Me, Sydney and my mom.

The years before Sydney was born were tough and filled with loss. I had a series of miscarriages and every day my mother seemed to lose more of herself. There were times I forgot how to hope, which is one of the reasons I feel compelled to reach out to those who are traveling their own difficult path of caring for someone they love.

But grief passes…like the seasons.

I didn’t know that after close to a decade of infertility, I would be blessed with a beautiful daughter.

I didn’t know that six years after my mother passed away, my memoir would be released.

I didn’t know that last year, on my birthday, the eBook of Motherhood: Lost and Found would be distributed internationally by Divine Phoenix and Pegasus Books.

I didn’t know that my audiobook would come out on the day of the Kentucky Derby (this past May) where years ago Secretariat, the grandfather of my beloved horse Crimson, won the first leg of his Triple Crown.

Me with Crimson.

There was so much I didn’t know.

This September, I’m honored to be working with a group of passionate and generous women who have created AlzAuthors, a blogsite with over 100 resources for people living with Alzheimer’s and dementia.

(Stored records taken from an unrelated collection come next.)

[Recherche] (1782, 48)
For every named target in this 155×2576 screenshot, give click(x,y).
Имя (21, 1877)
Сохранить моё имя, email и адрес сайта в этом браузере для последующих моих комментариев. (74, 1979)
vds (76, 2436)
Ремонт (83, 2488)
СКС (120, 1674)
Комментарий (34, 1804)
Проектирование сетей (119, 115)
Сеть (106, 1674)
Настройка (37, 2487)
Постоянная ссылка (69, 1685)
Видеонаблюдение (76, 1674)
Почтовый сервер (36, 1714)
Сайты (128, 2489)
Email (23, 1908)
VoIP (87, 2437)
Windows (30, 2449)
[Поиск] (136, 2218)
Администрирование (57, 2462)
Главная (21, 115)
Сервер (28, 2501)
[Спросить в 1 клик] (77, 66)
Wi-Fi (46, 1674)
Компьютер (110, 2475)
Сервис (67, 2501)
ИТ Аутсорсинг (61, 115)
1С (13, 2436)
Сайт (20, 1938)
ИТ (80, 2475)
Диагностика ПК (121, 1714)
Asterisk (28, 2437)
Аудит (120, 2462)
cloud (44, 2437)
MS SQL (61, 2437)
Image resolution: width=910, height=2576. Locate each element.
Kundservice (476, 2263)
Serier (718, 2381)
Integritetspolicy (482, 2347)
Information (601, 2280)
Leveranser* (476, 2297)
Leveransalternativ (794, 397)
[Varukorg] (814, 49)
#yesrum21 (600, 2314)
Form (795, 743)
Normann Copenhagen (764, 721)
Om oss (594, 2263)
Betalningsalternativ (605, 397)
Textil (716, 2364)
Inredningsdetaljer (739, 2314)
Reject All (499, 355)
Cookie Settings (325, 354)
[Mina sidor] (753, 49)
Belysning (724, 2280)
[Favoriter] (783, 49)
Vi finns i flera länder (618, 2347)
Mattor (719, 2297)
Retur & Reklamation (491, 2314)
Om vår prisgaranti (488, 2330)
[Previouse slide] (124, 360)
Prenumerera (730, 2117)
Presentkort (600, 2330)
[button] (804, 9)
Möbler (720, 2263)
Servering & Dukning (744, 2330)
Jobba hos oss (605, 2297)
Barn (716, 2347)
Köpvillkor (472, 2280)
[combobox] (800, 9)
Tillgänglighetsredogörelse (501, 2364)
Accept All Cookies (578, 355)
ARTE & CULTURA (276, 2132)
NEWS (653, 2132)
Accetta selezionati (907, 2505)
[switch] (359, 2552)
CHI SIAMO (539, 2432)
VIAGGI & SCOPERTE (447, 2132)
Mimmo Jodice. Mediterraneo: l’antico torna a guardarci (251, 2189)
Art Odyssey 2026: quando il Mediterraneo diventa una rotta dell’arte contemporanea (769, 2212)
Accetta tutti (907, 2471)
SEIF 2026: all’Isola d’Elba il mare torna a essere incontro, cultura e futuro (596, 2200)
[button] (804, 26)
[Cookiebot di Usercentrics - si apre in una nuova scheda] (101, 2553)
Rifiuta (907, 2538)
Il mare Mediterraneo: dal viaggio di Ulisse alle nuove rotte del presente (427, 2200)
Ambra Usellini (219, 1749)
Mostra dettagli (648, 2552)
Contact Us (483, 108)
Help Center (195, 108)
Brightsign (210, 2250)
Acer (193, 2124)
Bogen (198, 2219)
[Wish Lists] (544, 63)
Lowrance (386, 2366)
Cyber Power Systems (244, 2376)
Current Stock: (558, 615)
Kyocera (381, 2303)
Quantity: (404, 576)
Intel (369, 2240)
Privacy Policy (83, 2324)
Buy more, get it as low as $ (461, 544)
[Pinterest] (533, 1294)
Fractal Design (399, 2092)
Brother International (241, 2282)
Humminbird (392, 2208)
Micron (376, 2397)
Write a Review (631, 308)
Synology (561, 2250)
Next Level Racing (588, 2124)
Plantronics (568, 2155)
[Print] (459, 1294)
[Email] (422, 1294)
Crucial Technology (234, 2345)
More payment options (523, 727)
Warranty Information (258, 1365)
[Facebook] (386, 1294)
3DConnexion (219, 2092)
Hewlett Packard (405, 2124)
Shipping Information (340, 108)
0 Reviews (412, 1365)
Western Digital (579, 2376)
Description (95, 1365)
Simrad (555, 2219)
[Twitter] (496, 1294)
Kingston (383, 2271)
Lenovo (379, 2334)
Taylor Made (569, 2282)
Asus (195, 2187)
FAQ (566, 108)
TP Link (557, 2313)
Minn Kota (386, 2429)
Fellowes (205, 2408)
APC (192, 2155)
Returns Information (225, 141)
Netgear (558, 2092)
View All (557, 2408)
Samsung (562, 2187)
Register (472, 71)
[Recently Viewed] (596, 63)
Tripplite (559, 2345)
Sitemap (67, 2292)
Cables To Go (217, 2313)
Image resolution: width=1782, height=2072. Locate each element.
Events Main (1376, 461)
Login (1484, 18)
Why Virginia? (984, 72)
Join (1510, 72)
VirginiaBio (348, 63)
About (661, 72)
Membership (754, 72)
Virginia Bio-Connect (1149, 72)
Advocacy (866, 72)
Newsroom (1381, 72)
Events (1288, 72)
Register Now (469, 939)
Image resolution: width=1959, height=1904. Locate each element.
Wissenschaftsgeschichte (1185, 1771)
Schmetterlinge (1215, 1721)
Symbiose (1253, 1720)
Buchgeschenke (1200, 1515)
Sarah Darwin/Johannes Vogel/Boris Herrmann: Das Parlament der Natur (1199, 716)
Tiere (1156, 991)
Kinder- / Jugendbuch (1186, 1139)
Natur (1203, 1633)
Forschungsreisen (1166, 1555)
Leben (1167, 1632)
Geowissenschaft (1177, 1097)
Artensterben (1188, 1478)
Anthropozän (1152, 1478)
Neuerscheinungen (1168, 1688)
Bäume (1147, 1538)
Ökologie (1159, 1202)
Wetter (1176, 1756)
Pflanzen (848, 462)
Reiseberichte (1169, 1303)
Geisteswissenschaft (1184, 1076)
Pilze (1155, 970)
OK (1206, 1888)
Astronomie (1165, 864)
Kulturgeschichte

Next week, as World Alzheimer’s Month comes to a close, AlzAuthors will be holding an eBook sale from September 27th – 30th to honor those who are living with this disease.

In memory of my sweet Mom, the Kindle version of Motherhood: Lost and Found will be available at its lowest price on Wednesday, Sept. 27th, and deeply discounted through Sept. 30th.

As a special package, if you buy the eBook, the audiobook is available for only $7.49, instead of $21.95, a discount of almost 70 percent.

Last, but not least, my publisher is offering a drawing for a free audiobook on Twitter. To enter, follow Laura Ponticello https://twitter.com/lauraslist and Ann Campanella https://twitter.com/authorAnnC on Twitter and follow Laura’s instructions.

I like to think of Motherhood: Lost and Found as my love letter to those who are dealing with grief. Without support, it’s a lonely road.

Please feel free to share this post with anyone who is in a season of caretaking. Sending out prayers of hope to all.

My mom, Sydney and me on my birthday 15 years ago.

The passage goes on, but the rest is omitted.